Duro affondo del Movimento 5 Stelle contro le politiche di contrasto alla criminalità organizzata dell’esecutivo. Durante una conferenza stampa, il deputato ed ex magistrato Federico Cafiero de Raho ha tracciato un bilancio pesantemente negativo dell’azione dell’attuale maggioranza, accusandola di aver disarmato gli inquirenti. “Ditemi quali leggi hanno proposto il governo e la maggioranza per contrastare la mafia in quasi quattro anni di legislatura. Ve lo dico io: nessuna”, ha esordito de Raho, smontando anche la rivendicazione sul provvedimento dell’ergastolo ostativo, definito “una misura a vantaggio dei mafiosi” poiché introdotto solo su obbligo della Corte Costituzionale e strutturato in modo da favorire gli omertosi rispetto ai collaboratori di giustizia.
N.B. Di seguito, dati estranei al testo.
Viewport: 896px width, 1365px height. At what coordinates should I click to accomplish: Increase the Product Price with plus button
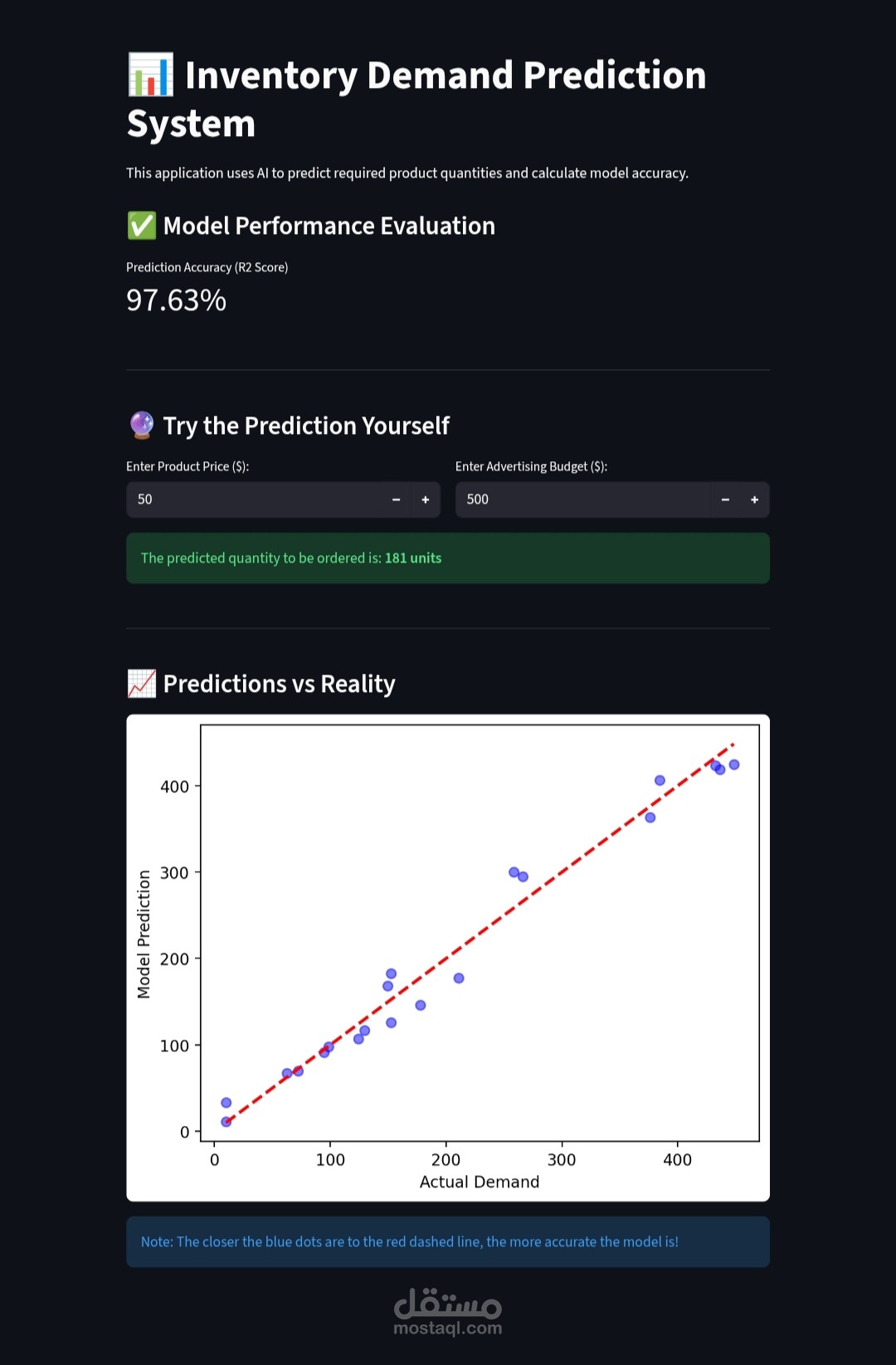pos(426,500)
Il retroscena da Reggio Calabria e il ruolo dell’abuso d’ufficio

Per fare comprendere la gravità delle riforme penali introdotte dal centrodestra, Cafiero de Raho ha voluto citare un episodio emblematico risalente agli anni in cui guidava la Procura della Repubblica in territorio calabrese.“Ricordo che quando ero Procuratore capo di Reggio Calabria un sindaco mi disse: ‘Ho potuto dire no a uno ‘ndranghetista che mi chiedeva la concessione di un terreno e l’assunzione di una segretaria perché ho potuto obiettare che sarei stato processato per abuso d’ufficio’“. Secondo l’esponente pentastellato, la cancellazione di questo reato toglie uno scudo fondamentale proprio agli amministratori locali sotto pressione. “Il reato di abuso d’ufficio era una norma a favore dei sindaci, non contro di loro”, ha rimarcato de Raho, ricordando come tutti i Procuratori ascoltati in Parlamento avessero definito quella fattispecie di reato come la spia fondamentale per risalire la china della corruzione nella Pubblica Amministrazione fino ad agganciare i clan mafiosi.